**Trecho do texto**.

'''

"Os poderosos podem matar uma, duas ou três rosas,
mas jamais conseguirão deter a primavera inteira". Com essa frase
profética de Ernesto Che Guevara, anunciamos que - até que enfim! - foi marcado
o início do julgamento do mandante do crime que resultou no massacre de cinco
sem terras, no Acampamento Terra Prometida, no município de Felisburgo, que
fica no Vale do Jequitinhonha, uma das regiões mais empobrecidas do Brasil (mas
Vale do esplendor de cultura popular), onde há muito imperavam, sem oposição, apenas
os interesses e o poder dos grandes fazendeiros.
Dia 20 de novembro de 2004, dia de Zumbi dos Palmares, dia
da Consciência Negra, cerca de quinze jagunços, liderados pelo fazendeiro e
empresário Adriano Chafik Luedy, invadiram o Acampamento Terra Prometida, do
MST, assassinaram covardemente Iraguiar Ferreira da Silva (23 anos), Miguel
José dos Santos (56 anos), Francisco Nascimento Rocha (72 anos), Juvenal Jorge
da Silva (65 anos) e Joaquim José dos Santos (49 anos). Todos os tiros foram à
queima roupa. Feriram outras 20 pessoas sem-terra, das quais uma era criança de
apenas 12 anos que levou um tiro no olho. Atearam fogo no acampamento,
reduzindo a cinzas 65 barracas, inclusive a barraca da escola, onde 51 adultos
faziam, todas as noites, o curso de alfabetização.

'''

**Tarefa escrita A**. Copie, sem nenhuma alteração, o trecho do texto sobre o massacre de Felisburgo de "Dia 20 de novembro" a "curso de alfabetização.".
**Tarefa escrita B**. Atualize as linhas da listagem, da linha com "Task: Click the 636 likes count" à linha com "point(220,159)", substituindo "upper" por "lower" e mantendo todo o resto igual. Apresente somente essas linhas.
O texto e a listagem são materiais independentes entre si.

**Extrato de dados**.
'''

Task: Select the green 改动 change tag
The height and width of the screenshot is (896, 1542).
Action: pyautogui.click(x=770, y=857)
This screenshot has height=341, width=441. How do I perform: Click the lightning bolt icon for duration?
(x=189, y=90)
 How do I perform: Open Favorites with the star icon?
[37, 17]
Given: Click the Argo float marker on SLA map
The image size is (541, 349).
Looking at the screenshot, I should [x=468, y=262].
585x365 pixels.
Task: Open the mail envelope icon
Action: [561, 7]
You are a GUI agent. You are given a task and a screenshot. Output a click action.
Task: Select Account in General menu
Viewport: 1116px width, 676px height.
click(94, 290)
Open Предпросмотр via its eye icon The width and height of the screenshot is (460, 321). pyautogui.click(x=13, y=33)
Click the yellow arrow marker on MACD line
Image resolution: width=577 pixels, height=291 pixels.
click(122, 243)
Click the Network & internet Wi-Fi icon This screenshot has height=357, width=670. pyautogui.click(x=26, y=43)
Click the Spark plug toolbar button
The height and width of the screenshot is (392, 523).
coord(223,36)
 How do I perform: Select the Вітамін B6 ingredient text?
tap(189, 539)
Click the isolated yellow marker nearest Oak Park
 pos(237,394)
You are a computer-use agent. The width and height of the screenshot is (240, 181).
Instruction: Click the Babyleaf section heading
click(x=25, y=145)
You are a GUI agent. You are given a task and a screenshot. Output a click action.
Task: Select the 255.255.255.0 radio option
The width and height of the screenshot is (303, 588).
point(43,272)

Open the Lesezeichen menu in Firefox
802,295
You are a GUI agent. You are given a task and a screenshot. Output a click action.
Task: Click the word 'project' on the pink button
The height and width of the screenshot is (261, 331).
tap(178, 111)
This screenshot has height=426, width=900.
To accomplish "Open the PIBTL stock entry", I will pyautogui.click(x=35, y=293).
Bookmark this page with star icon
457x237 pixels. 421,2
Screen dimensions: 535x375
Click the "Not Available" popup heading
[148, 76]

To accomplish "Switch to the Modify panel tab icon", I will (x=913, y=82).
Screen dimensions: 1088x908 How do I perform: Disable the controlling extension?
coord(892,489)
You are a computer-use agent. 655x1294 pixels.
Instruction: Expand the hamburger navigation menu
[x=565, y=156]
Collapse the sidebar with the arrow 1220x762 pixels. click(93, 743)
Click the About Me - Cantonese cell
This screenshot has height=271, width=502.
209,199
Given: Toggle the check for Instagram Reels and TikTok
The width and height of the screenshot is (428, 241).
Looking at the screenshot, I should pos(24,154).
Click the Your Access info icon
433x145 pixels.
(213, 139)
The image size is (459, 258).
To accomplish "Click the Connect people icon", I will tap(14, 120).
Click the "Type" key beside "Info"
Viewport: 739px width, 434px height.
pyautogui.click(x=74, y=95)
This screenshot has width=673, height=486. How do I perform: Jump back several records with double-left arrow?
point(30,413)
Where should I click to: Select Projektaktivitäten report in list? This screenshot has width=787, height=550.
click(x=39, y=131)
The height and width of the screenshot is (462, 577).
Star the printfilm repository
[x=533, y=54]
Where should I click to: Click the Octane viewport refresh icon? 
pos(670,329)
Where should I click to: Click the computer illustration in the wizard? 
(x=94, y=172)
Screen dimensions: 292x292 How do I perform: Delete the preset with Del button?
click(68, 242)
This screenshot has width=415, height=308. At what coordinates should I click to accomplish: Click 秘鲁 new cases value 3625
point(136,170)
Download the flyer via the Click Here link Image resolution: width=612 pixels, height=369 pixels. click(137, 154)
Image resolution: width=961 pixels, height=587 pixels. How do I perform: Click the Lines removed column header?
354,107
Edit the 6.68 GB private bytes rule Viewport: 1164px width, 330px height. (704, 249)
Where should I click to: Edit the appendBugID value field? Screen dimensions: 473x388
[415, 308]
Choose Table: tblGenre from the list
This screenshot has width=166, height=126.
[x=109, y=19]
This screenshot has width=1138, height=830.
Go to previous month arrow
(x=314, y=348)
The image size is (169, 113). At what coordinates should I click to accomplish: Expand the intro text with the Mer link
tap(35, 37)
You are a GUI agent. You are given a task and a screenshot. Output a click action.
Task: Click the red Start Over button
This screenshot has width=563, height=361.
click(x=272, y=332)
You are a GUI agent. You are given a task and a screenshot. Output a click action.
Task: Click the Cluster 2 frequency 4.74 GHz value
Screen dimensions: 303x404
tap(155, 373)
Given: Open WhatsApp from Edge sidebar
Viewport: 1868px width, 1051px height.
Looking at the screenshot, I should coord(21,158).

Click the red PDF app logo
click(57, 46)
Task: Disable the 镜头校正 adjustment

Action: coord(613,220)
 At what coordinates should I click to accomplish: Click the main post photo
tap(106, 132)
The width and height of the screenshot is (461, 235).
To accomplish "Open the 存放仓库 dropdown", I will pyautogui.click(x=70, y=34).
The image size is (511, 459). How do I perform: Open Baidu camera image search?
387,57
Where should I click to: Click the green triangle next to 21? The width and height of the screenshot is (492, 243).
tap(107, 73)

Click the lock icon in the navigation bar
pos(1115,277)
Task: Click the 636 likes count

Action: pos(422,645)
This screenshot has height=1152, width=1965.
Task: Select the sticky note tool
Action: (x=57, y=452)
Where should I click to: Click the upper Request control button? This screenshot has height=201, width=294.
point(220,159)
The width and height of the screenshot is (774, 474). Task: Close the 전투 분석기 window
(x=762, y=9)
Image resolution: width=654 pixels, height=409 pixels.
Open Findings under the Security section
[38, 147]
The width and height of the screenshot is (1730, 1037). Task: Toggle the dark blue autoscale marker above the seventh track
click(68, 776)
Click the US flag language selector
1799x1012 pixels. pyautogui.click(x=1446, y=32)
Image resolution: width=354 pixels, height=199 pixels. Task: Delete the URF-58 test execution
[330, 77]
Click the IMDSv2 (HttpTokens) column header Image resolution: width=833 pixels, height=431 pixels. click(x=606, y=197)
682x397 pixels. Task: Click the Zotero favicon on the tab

'''

**Resposta completa A**.
Dia 20 de novembro de 2004, dia de Zumbi dos Palmares, dia
da Consciência Negra, cerca de quinze jagunços, liderados pelo fazendeiro e
empresário Adriano Chafik Luedy, invadiram o Acampamento Terra Prometida, do
MST, assassinaram covardemente Iraguiar Ferreira da Silva (23 anos), Miguel
José dos Santos (56 anos), Francisco Nascimento Rocha (72 anos), Juvenal Jorge
da Silva (65 anos) e Joaquim José dos Santos (49 anos). Todos os tiros foram à
queima roupa. Feriram outras 20 pessoas sem-terra, das quais uma era criança de
apenas 12 anos que levou um tiro no olho. Atearam fogo no acampamento,
reduzindo a cinzas 65 barracas, inclusive a barraca da escola, onde 51 adultos
faziam, todas as noites, o curso de alfabetização.

**Resposta completa B**.
Task: Click the 636 likes count

Action: pos(422,645)
This screenshot has height=1152, width=1965.
Task: Select the sticky note tool
Action: (x=57, y=452)
Where should I click to: Click the lower Request control button? This screenshot has height=201, width=294.
point(220,159)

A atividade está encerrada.